*TASK DETAILS:* Where a line in the records below includes "pixels", pull that line out.

=== Section Start ===

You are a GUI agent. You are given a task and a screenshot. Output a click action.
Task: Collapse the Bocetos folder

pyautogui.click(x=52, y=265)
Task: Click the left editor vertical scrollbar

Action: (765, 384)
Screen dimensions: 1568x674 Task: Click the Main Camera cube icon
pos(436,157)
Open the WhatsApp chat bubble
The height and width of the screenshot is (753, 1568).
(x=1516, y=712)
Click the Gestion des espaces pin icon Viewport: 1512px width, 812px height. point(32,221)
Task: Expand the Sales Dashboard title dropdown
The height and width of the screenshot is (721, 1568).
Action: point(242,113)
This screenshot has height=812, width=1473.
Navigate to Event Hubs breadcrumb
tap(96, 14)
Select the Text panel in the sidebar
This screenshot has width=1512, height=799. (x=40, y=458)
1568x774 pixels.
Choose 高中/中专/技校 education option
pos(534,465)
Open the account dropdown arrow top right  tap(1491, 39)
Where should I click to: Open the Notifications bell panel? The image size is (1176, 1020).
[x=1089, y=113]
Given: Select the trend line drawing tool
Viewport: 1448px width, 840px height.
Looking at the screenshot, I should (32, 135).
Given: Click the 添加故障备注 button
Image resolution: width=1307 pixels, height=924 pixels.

=== Section End ===

*SOLUTION TO THIS EXERCISE:*
1568x774 pixels.
Image resolution: width=1307 pixels, height=924 pixels.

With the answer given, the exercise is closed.